LA CRUSCA VUOLE “PUBBLICA MINISTERA”

Tratto da Wired di Chiara Zennaro

Evitare l’uso dell’articolo determinativo davanti ai cognomi delle donne e i segni eterodossi – come asterischi e schwa (il simbolo ə, che viene utilizzato per declinare i sostantivi al genere neutro) – e declinare al femminile le professioni e le cariche: l’Accademia della Crusca ha fornito alcune indicazioni in risposta al quesito del Comitato pari opportunità del Consiglio direttivo della Corte di Cassazione sulla parità di genere negli atti giudiziari. Come si legge nella premessa al documento, le norme linguistiche utilizzate finora riprendono quelle introdotte da Alma Sabatini, attivista femminista, linguista, saggista e insegnante romana scomparsa nel 1988, che a sua volta si è ispirata al modello anglosassone.

Tenendo conto delle correnti di pensiero in disaccordo con un intervento eccessivo sulla lingua e che “i principi ispiratori dell’ideologia legata al linguaggio di genere e alle correzioni delle presunte storture della lingua tradizionale non vanno dunque sopravvalutati, perché sono in parte frutto di una radicalizzazione legata a mode culturali”, la Crusca ha individuato alcune indicazioni pratiche che devono essere applicate in ambito giudiziario, ma che possono anche essere considerate istruzioni di carattere generale.

  1. Evitare le reduplicazioni
  2. Evitare l’articolo davanti ai cognomi di donne
  3. Esclusione dei segni eterodossi e conservazione del maschile non marcato
  4. Uso dei nomi di cariche e professioni declinati al femminile

Evitare le reduplicazioni

Nel documento si legge che è bene limitare il “riferimento raddoppiato ai due generi, come nel caso di “lavoratori e lavoratrici”. Meglio optare per “persona” invece di “uomo” o ricorrere al maschile plurale.

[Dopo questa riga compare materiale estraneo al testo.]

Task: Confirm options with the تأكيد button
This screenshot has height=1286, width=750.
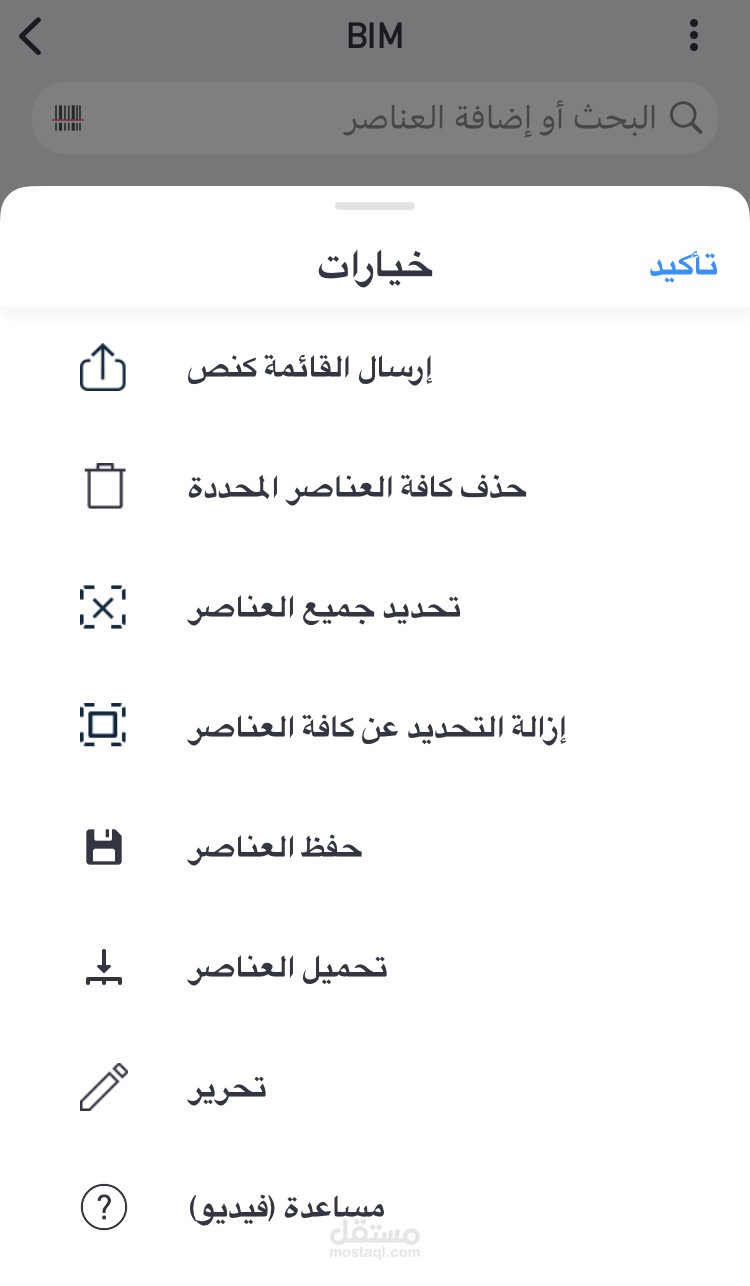Action: pyautogui.click(x=684, y=266)
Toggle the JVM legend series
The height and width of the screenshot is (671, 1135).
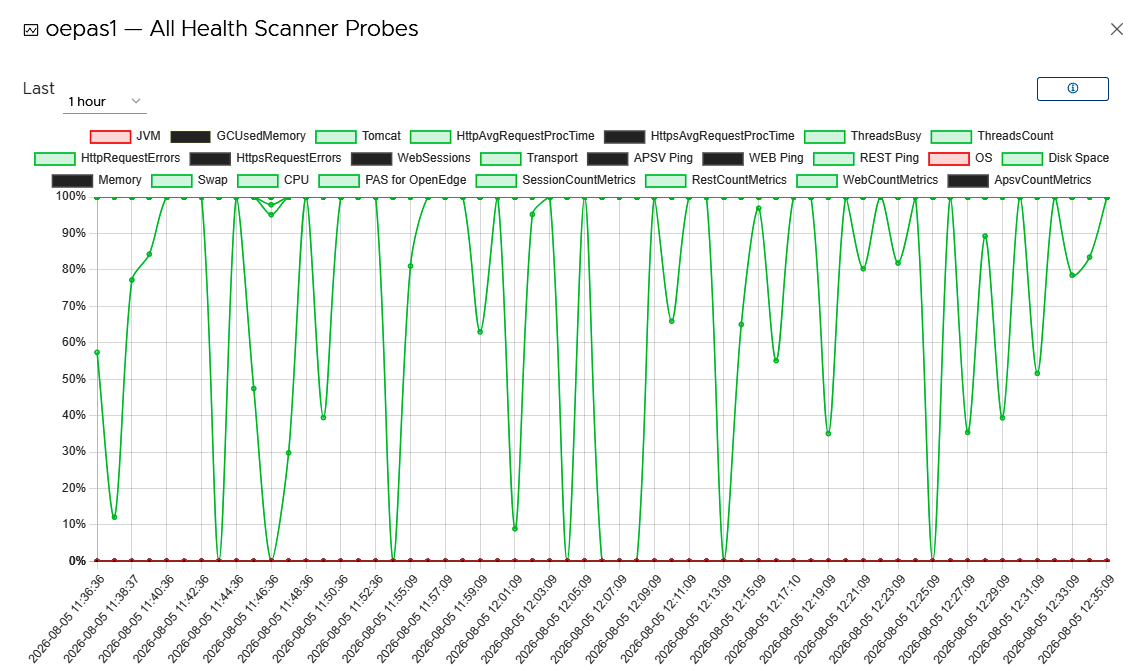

Evitare l’articolo davanti i cognomi di donne

Secondo la Crusca, l’omissione dell’articolo determinativo davanti al cognome è una pratica ormai diffusa sia per le donne sia per gli uomini. Per evitare fraintendimenti sul genere della persona alla quale ci si riferisce, in alcuni casi è necessario aggiungere il nome o la qualifica.

Esclusione dei segni eterodossi e conservazione del maschile non marcato

Negli atti giudiziari si esclude il ricorso allo schwa (ə) e a segni come gli asterischi, che non hanno un corrispondenza nel linguaggio parlato. “La lingua giuridica non è sede adatta per sperimentazioni innovative minoritarie che porterebbero alla disomogeneità e all’idioletto”, si legge sul documento. In alternativa l’Accademia della Crusca propone l’utilizzo del plurale maschile non marcato.

Uso dei nomi di cariche e professioni declinati al femminile

L’Accademia della Crusca invita a ricorrere alla declinazione femminile dei nomi che indicano professioni o cariche istituzionali seguendo le semplici regole grammaticali. I nomi maschili che terminano in -o prendono il suffisso -a al femminile. I nomi che terminano in -e possono essere ambigenere, oppure: se terminano in -iere, prendono il suffisso -iera; se terminano in -a o -sta sono ambigenere al singolare, mentre al plurale assumono i suffissi -i, -isti al maschile e -e, -iste al femminile, con l’unica eccezione di poeta, poetessa; se terminano in -tore assumono il suffisso femminile -trice, anche se pretore al femminile è pretora. Nei nomi composti con vice- o pro-, per esempio, si fa riferimento al genere della persona a cui si riferisce l’appellativo. Inoltre, pubblico ministero al femminile diventa pubblica ministera.